ZPT Basics (part 1) - The Power Of Three (
Page 2 of 5 )
ZPT actually
consists of three different components, which interact with each other to offer
developers a fair amount of power and flexibility. Here they are:
1. TAL: First up is the Template Attribute Language, also referred to as TAL.
As per the official TAL specification, TAL is "an attribute language used to create
dynamic templates...it allows elements of a document to be replaced, repeated,
or omitted." Put more simply, TAL is a template language which uses special attributes
within HTML tags to perform different actions, like variable interpolation, tag
repetition and content replacement.
2. METAL: Nope, this isn't the music that makes your head hurt and your eardrums
pound. METAL is the Macro Expansion Template Attribute Language, and it is defined
as "an attribute language for structured macro preprocessing". In ZPT, macros
allow developers to create a single snippet of code and reuse it extensively across
the application. The advantage: a change to the macro will be immediately reflected
across the templates it has been used in.
3. TALES: Apart from having a familiar ring to it, this acronym actually stands
for Template Attribute Language Expression Syntax. Officially, TALES "describes
expressions that may be used to supply TAL and METAL with data." These expressions
may be in the form of paths to specific Zope objects, Python code or strings,
including strings containing variables to be substituted, and they form a significant
component of ZPT.
Let's see what all this means with a quick look at some code. {mospagebreak title=What's
In A Name?} Consider the following simple code snippet:
My name is <b tal:content="template/id">template id</b>.
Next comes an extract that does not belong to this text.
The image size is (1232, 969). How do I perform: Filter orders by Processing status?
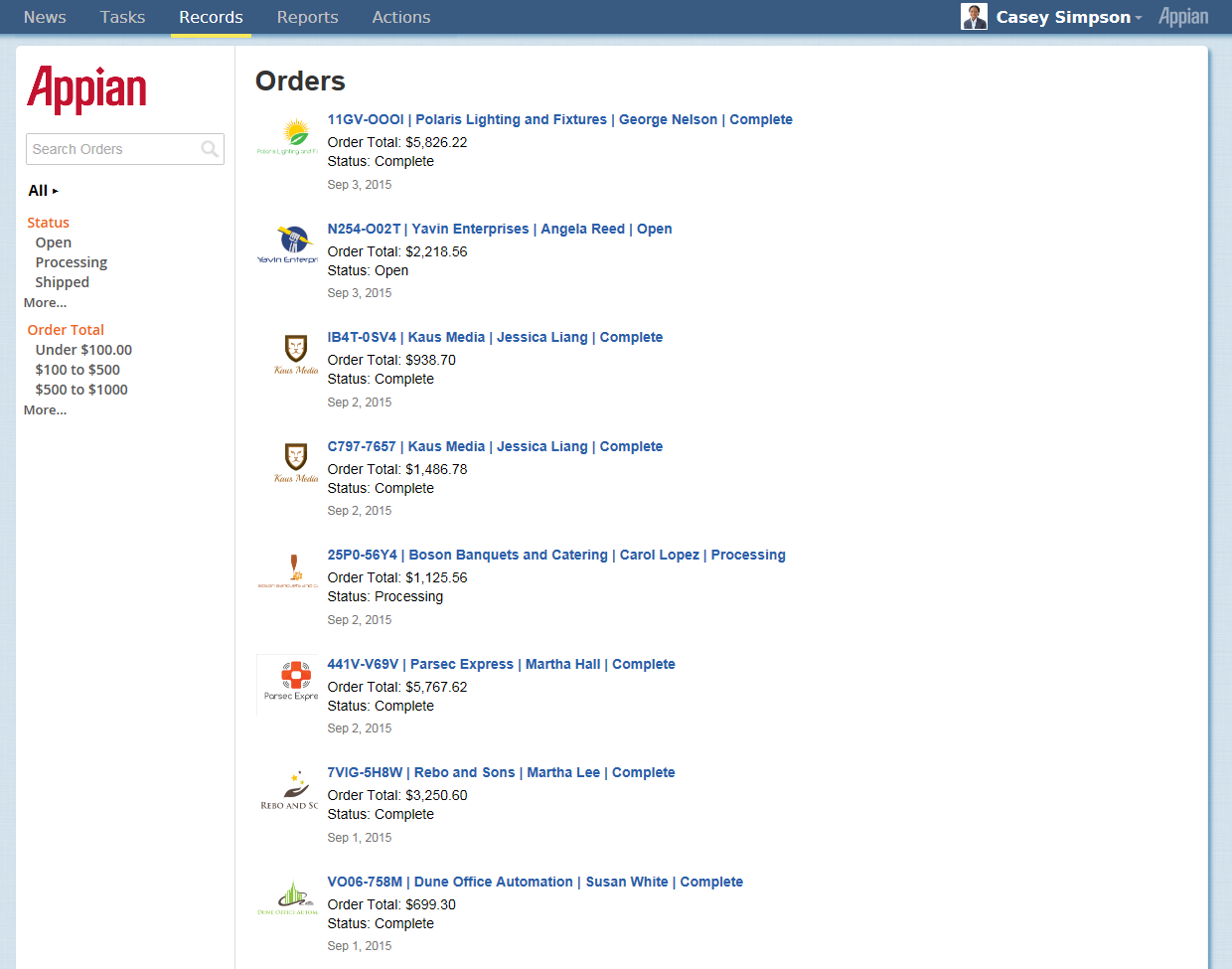pyautogui.click(x=72, y=262)
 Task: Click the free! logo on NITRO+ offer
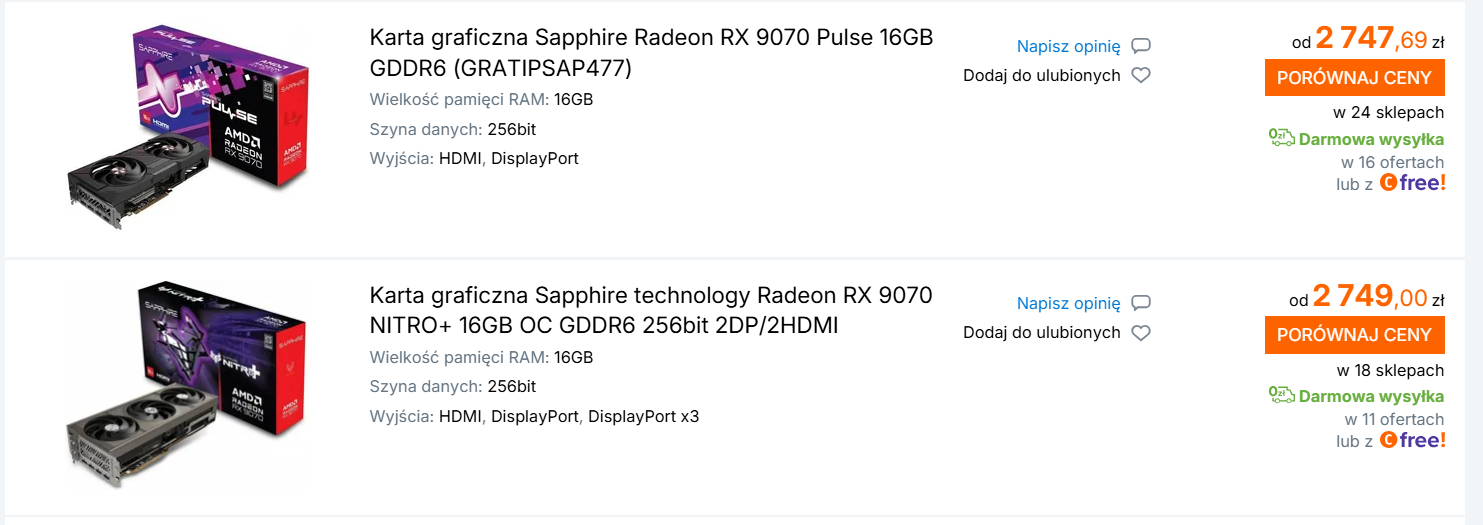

If you were to render this through Zope, in a template with the ID "MyFirstTemplate",
you'd see the following output:
My name is <b>MyFirstTemplate</b>.
What happened here? Roughly translated, the line
<b tal:content="template/id">template id</b>
means "replace the content enclosed within the <b> element with the result
obtained by evaluating the TALES expression [template/id]". When the template
is rendered, this TALES expression will evaluate to the ID of the current page
template, and will appear within the <b> tag.
The TALES expression
template/id
is a path expression pointing to a specific Zope object - in this case, the ID
of the current template - and it provides an easy and intuitive way of accessing
the value of any object within Zope. It need not be restricted to objects alone
either - TALES expressions are equally versatile at evaluating string data or
Python code.
TALES path expressions always begin with a variable name, and drill down hierarchically
to the required object. A TALES path is traversed in a sequential manner until
the final step is reached or until an error occurs. The result of the path expression
is the value of the object found at the end of the path.
The "tal:content" attribute indicates to the Zope parser that *only* the content
within the enclosing element should be replaced with the results of the TALES
expression. TAL comes with a number of such special attributes, each with its
own particular function - I'll be discussing them in detail over the course of
this tutorial.
Note the special "tal:" namespace, which must prefix every TAL attribute, and
which provides developers with an easy way to separate their own custom names
from those defined in the TAL specification.
Usage of the TAL namespace also has one very important additional benefit, closely
related to the developer/designer interaction problem discussed on the previous
page. Most HTML editors will not understand the TAL namespace prefix or attributes,
and will therefore ignore it when rendering a page; this allows designers to view
and make changes to the HTML interface of a page without interfering with its
business logic or requiring the intervention of developers (so long, obviously,
as they don't fiddle with the special TAL statements embedded within the code).